## Saved data entries
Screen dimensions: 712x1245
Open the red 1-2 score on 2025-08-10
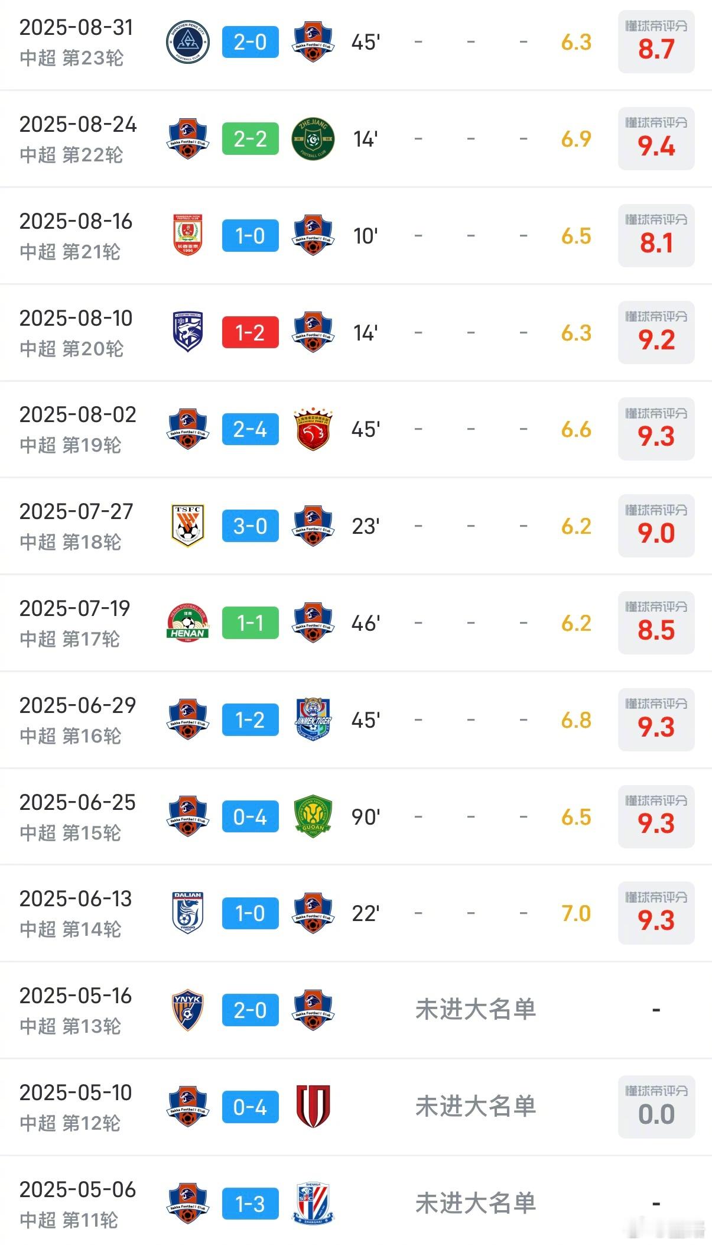point(251,332)
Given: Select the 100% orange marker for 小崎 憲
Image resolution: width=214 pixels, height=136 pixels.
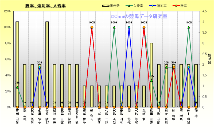Looking at the screenshot, I should coord(92,27).
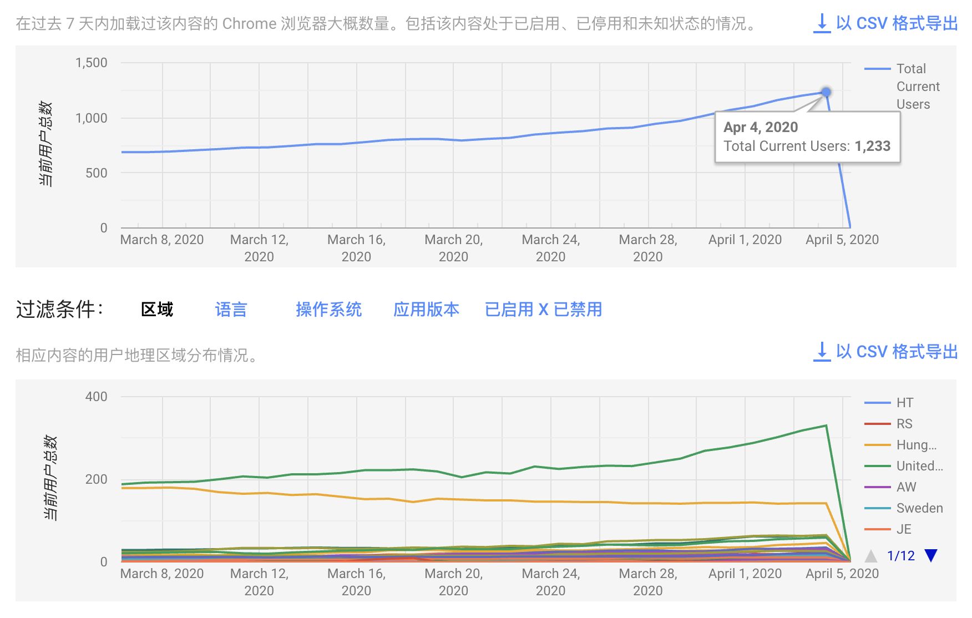Select the United... legend item

point(919,466)
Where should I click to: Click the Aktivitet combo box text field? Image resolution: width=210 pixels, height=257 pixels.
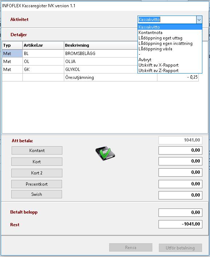167,20
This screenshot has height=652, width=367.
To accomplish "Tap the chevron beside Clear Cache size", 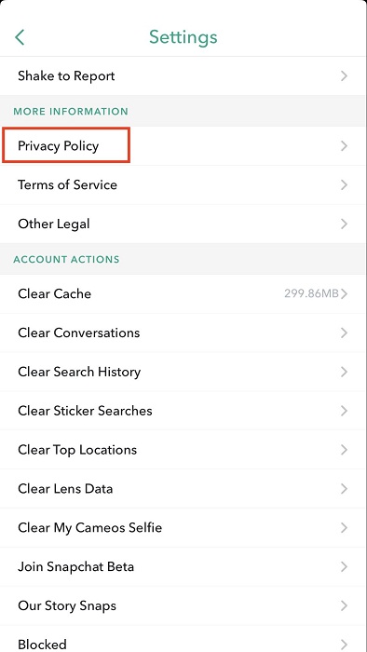I will point(344,294).
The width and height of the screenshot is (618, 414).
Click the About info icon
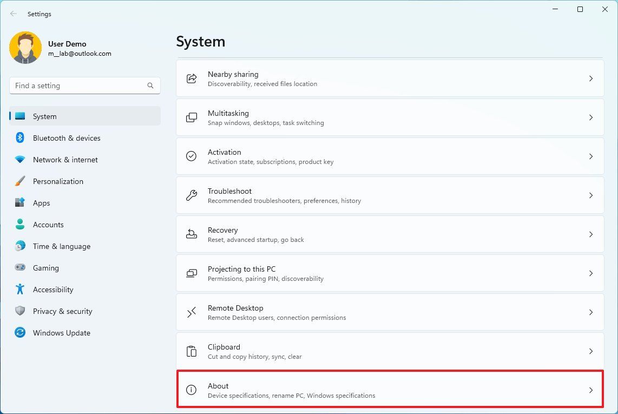click(192, 390)
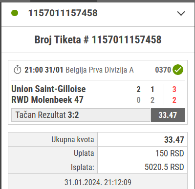Click the Isplata 5020.5 RSD payout
195x189 pixels.
click(x=164, y=167)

## TASK DESCRIPTION
Your copy should run from the line that has "The width and" through the last line above, exactly, with both ends in and pictures out.

## OUTPUT OF THE TASK
The width and height of the screenshot is (618, 414).
Click the About info icon
click(192, 390)
Click the Isplata 5020.5 RSD payout
195x189 pixels.
click(x=164, y=167)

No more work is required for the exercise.